Why is Lady Liberty Hanging Out with Two York County Natives?
The image of Liberty is very familiar to present-day U.S. Mint sculptor and engraver Don Everhart, whose Statue of Liberty design graces the back of the mint’s presidential dollar coins.
We also recently learned that Everhart, a York County native, had the honor of meeting the Dalai Lama. Everhart was selected to create the Dalai Lama’s likeness on the face of a gold medal, authorized by an Act of Congress and presented to the Tibetan leader in recognition of his work for world peace.

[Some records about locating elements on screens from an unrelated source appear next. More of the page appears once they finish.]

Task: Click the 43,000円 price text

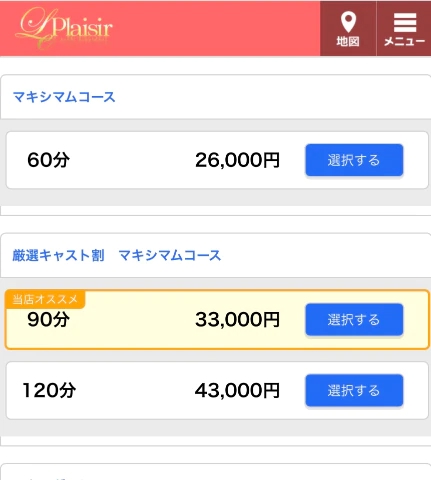Action: click(x=237, y=390)
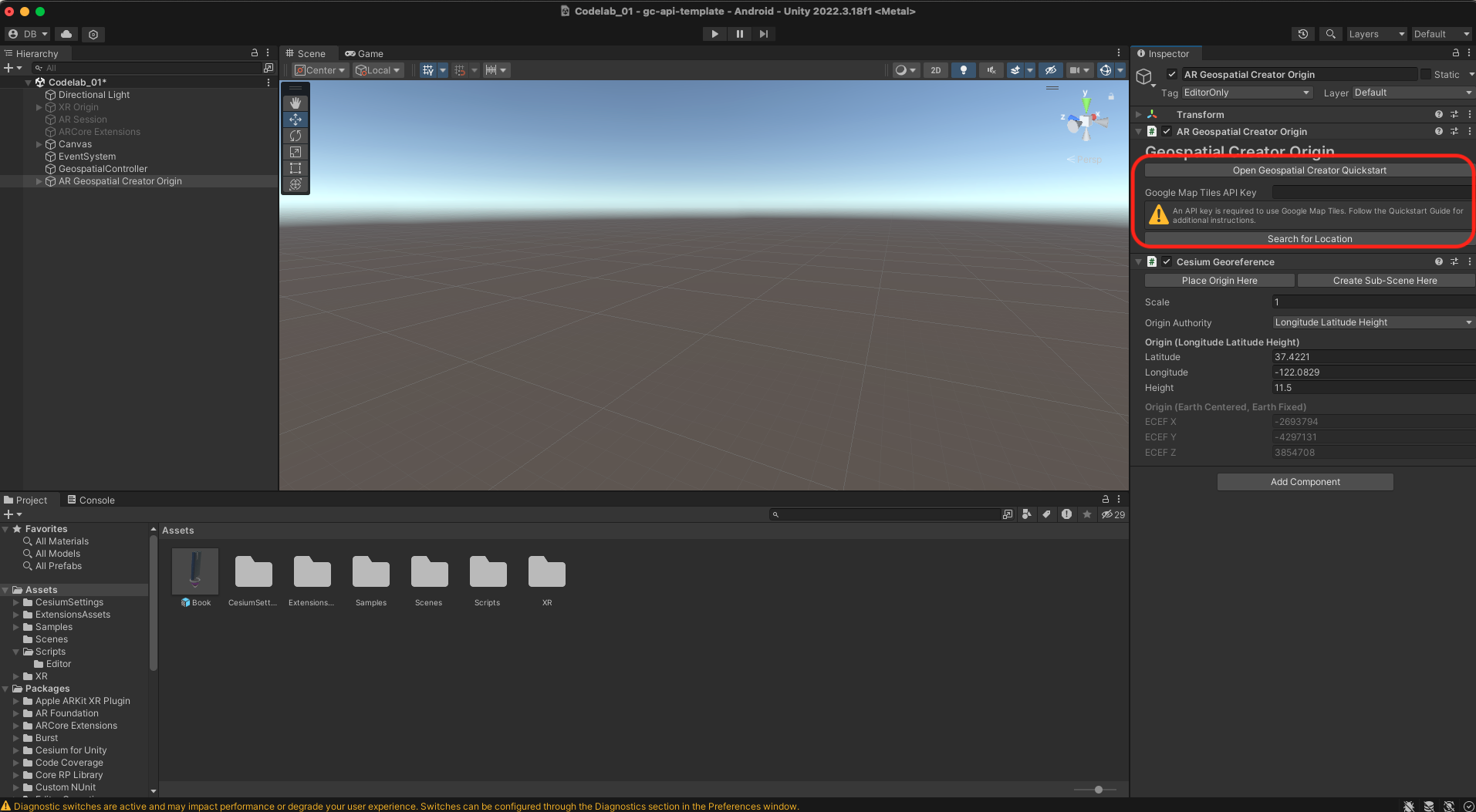The image size is (1476, 812).
Task: Select the Rect Transform tool
Action: point(296,168)
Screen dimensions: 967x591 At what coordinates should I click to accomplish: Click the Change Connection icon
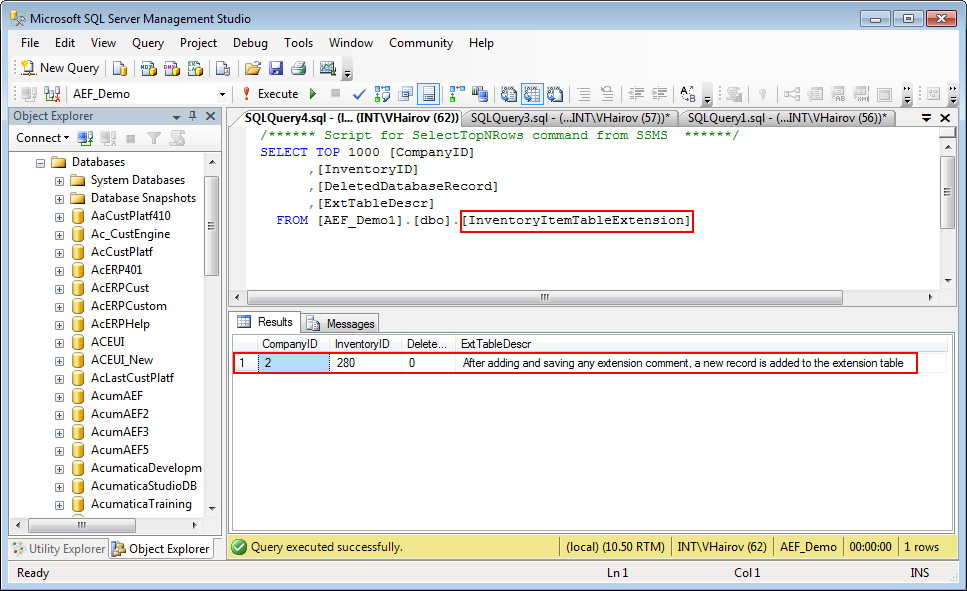[x=50, y=94]
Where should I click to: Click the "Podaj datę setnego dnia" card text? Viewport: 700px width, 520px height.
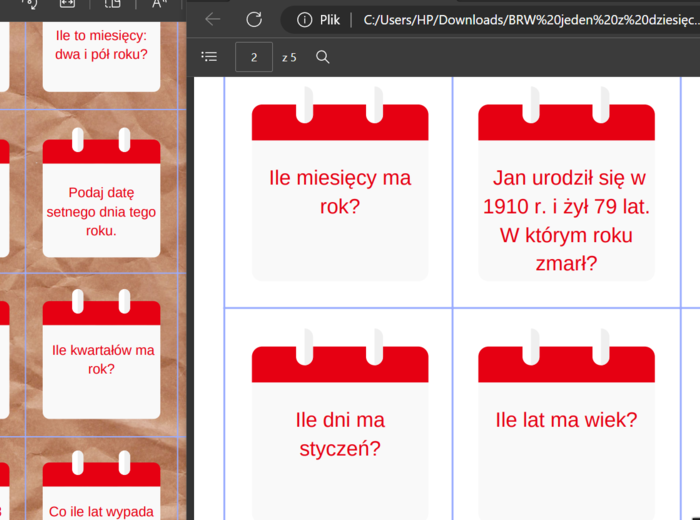[101, 211]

Everhart has sculpted and engraved many coins, calling to mind Hanover native Christian Gobrecht, who was also employed in a similar capacity by the U.S. mint and created the famous Seated Liberty image used on several coins, starting with the dollar in 1836.

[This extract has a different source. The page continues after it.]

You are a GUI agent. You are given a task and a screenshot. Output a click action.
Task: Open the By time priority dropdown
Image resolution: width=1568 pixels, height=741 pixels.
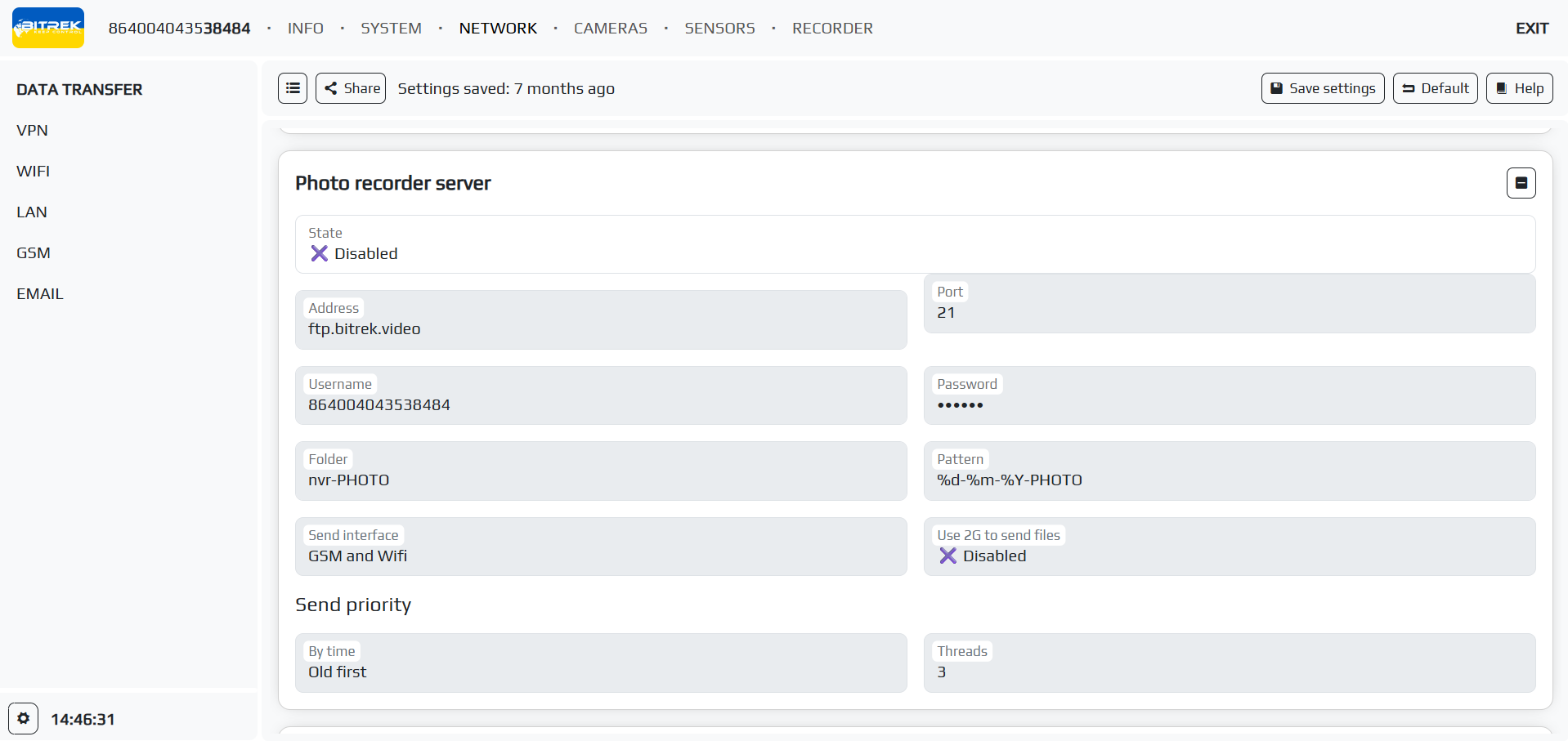pyautogui.click(x=601, y=672)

See below for my 2005 York Sunday News column on Gobrecht:
Christian Gobrecht, Seated Liberty, and the Flying Eagle
A recent news article featured Don Everhart II, the native Yorker who was the sculptor and engraver of the obverse (face) of the 2005 Jefferson nickel. He follows in the footsteps of Christian Gobrecht, another York County native who became a well-known engraver at the United States mint. The seventh child of pioneer German Reformed minister John Christopher Gobrecht and wife Elizabeth, Christian Gobrecht was born in Hanover in 1785, during his father’s forty-year ministry to congregations in York and Lancaster counties. As a child Christian showed artistic ability, and he was apprenticed at an early age to a clockmaker. He went on to learn engraving and die-sinking (making dies to shape metal). By 1816 Christian was working for Murray, Draper, Fairman & Company, banknote engravers in Philadelphia, producing engravings for bank notes. Since engraved illustrations for publications were needed in that pre-photography era, Gobrecht also incised portraits of many notables, such as Benjamin Franklin and Benjamin Rush. He fabricated plates and dies for calico printers and book binders, and he designed medals for venerable organizations such as the Franklin Institute. Gobrecht was also a prolific inventor, devising a reed organ, a talking doll, and a camera lucida (a mirrored device that allows the tracing of an image on paper).
At the age of 47, the experienced engraver applied to President James Monroe for a post at the Philadelphia mint. Four years later, in 1836, he was named Assistant Engraver and die-sinker. He had already provided designs and models for the mint before joining the staff. A short time after his appointment at the mint, Gobrecht devised the well-known Gobrecht dollar. The rare coin, eagerly collected today, is also known as Seated Liberty for the design on the front (obverse) or Flying Eagle for the reverse image.
Before the 1830s, the United States produced relatively few coins. An adequate supply of Spanish coinage was in circulation in America, and precious metal prices were not stable. About the time Christian Gobrecht went to work for the mint, Mexican silver ore became readily available and the mint started using efficient steam-powered coin presses. The U.S. subsequently started producing coins in volume. The director of the mint, Robert Patterson, called for new coinage designs, requesting that they incorporate an image similar to the Britannica used on British coins. Painter Thomas Sully submitted the obverse design of an elegant Liberty seated on a large rock. She held a pole topped with a liberty cap. Titian Peale rendered a life-like eagle in flight for the reverse. Gobrecht used these sketches to execute the “Gobrecht [silver] dollar” in 1836. The seated Liberty was introduced on smaller denominations of coins in the next several years, ranging from half dimes to half dollars.
Even though Gobrecht’s seated Liberty was used for a long period (until 1892 in some cases) on the front of most coins, the beautiful flying eagle on the reverse had a much shorter tenure. It had not been used on the smaller denominations, and it was replaced on the reverse of the silver dollar with an eagle and shield in 1840. The flying eagle was resurrected for the obverse of a nickel one-cent-piece from 1856 to 1858. These can be affordably obtained today, since over 42 million were produced.
The seated Liberty and the flying eagle are not the only designs for which Christian Gobrecht is lauded. His classic Liberty head with coronet was used on gold coins from 1838 to 1908, making it, except for the Lincoln penny, the longest-used coinage model in U.S. coin history. The most noteworthy modification of Gobrecht coins was the addition of the motto “In God We Trust” in the 1860s.
Gobrecht died at the relatively young age of 58, but his legacy is the enduring beauty of the patriotic symbols of graceful Liberty and invincible eagle. Today, nearly 170 years after their creation by a York County pastor’s son, they remain highly appreciated and sought-after.